Stimulus bill sparks reality show idea: Freeze pay of Congress members, give them $600 to live on

In the $900 billion follow-up COVID-related economic relief bill finally agreed to by Congress on Sunday, each American is set to receive a $600 stimulus check, constituting 50 percent of the first stimulus payment provided by the original legislation.

The long-awaited bipartisan compromise prompted Twitter user Eli Yudin to quip about the potential pittance that “Members of Congress got paid $130,000 to spend 9 months arguing about whether we deserve $600.”

U.S. Senators and House members, who haven’t lost a dime in income during the pandemic, receive a base salary of $174,000 per year plus lavish benefits. They get more if they serve in what might be euphemistically called the leadership.

The legislation that could be voted on as early as today also includes extended unemployment benefits of up to $300 per week.
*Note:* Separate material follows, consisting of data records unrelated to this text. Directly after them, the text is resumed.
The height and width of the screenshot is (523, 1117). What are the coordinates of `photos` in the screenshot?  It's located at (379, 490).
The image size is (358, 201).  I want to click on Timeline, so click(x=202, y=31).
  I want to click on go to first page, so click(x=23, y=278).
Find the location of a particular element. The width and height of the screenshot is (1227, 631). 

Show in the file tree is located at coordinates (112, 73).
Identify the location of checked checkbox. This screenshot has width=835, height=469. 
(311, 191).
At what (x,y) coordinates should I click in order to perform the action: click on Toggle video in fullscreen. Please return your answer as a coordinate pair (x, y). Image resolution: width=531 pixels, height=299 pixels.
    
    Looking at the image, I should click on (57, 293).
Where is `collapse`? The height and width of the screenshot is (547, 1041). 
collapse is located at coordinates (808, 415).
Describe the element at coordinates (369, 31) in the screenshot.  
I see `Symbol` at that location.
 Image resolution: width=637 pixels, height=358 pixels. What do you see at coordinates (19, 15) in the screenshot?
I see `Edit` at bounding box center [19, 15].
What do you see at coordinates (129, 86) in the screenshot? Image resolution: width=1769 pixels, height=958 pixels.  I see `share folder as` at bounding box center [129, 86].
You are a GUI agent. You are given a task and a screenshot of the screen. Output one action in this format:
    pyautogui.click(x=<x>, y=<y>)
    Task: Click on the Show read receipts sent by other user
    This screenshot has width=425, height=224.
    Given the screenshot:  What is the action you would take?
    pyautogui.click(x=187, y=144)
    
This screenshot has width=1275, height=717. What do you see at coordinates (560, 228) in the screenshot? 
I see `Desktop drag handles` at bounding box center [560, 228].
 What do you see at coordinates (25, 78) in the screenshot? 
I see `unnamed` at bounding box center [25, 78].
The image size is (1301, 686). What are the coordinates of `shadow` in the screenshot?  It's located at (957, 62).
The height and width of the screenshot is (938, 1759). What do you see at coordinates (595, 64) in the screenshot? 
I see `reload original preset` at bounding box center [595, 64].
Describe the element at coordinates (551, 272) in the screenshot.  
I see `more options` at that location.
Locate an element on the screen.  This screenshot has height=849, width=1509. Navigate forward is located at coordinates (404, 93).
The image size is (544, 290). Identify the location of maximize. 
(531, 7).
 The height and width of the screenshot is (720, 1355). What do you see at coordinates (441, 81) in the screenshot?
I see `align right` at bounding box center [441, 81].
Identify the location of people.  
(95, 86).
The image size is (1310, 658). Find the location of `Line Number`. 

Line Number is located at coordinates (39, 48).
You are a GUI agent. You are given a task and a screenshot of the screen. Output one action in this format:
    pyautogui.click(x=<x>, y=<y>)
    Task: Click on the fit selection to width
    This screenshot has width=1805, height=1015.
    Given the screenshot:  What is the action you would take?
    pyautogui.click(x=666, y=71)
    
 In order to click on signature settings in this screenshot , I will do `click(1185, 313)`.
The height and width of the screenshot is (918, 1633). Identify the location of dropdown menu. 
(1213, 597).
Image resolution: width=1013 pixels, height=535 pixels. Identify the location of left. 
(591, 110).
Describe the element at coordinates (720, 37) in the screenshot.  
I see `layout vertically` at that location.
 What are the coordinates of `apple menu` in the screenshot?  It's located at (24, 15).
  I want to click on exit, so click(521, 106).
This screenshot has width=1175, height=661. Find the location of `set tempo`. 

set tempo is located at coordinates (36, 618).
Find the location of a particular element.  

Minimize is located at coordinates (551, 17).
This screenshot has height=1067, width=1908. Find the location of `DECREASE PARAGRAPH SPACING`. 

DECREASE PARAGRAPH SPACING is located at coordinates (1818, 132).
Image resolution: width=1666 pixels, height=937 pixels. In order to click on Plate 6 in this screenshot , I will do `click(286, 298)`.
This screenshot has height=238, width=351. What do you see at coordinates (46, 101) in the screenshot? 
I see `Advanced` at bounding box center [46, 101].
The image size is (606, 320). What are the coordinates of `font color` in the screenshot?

Taxpayers will reportedly receive $600 for each dependent.

Against the backdrop of millions of private-sector Americans who have been furloughed or lost their jobs, and the businesses that have shut their doors permanently as a result of coronavirus-prompted lockdowns, journalist Adriana Cohen pointed out that “Power-hungry governors, mayors and other government officials throughout the country are taking home paychecks while shutting down small businesses and restricting millions of workers from earning a living and providing for their families…

“We’re operating under a grossly unfair and unethical system where almighty government officials don’t suffer any financial hardship during the pandemic while taxpayers — who fund their salaries – get kicked in the shins,” she added.

Cohen also highlighted a few among the long list of hypocritical Democrat elected officials who have flouted their own coronavirus restrictions, including Calif. Gov. Gavin Newsom, who is facing a potential recall.

State and local government workers have not lost a paycheck during the pandemic either. That also holds true for teachers and their union representatives who continue to vehemently oppose the resumption of in-person, K-12 learning.

According to the Washington Post, “The single-biggest expenditure in the legislation is about $325 billion in business relief, including about $275 billion for another round of Paycheck Protection Program funding. The legislation also includes $45 billion for transportation needs such as state transportation departments and Amtrak, $82 billion for schools, $20 billion for vaccine distribution, and $13 billion for a major expansion in food stamps.” An additional $.14 billion for the border wall is also reportedly included.

Optimists can hope that this massive amount of government spending will ultimately trickle down to rank-and-file workers, the cohort that should be the primary beneficiaries.

Upon announcing the deal that he brokered with Democrat counterpart Chuck Schumer, GOP Majority Leader Mitch McConnell called out Democrats like House Speaker Nancy Pelosi for holding up the legislation because they were dead-set against giving President Donald Trump a win:

“The package that will shortly become law falls exactly within the ballpark of what Senate Republicans have been proposing and trying to pass since last summer…There is no doubt this new agreement contains input from our Democratic colleagues. It is bipartisan. But these matters could have been settled long ago. So why did it take all this time? We know why.

“We have heard Democrats say openly that they were not willing to deal all summer and fall, but are willing now, because they now have a President-elect of their own political party. That’s not my accusation … that’s their admission.”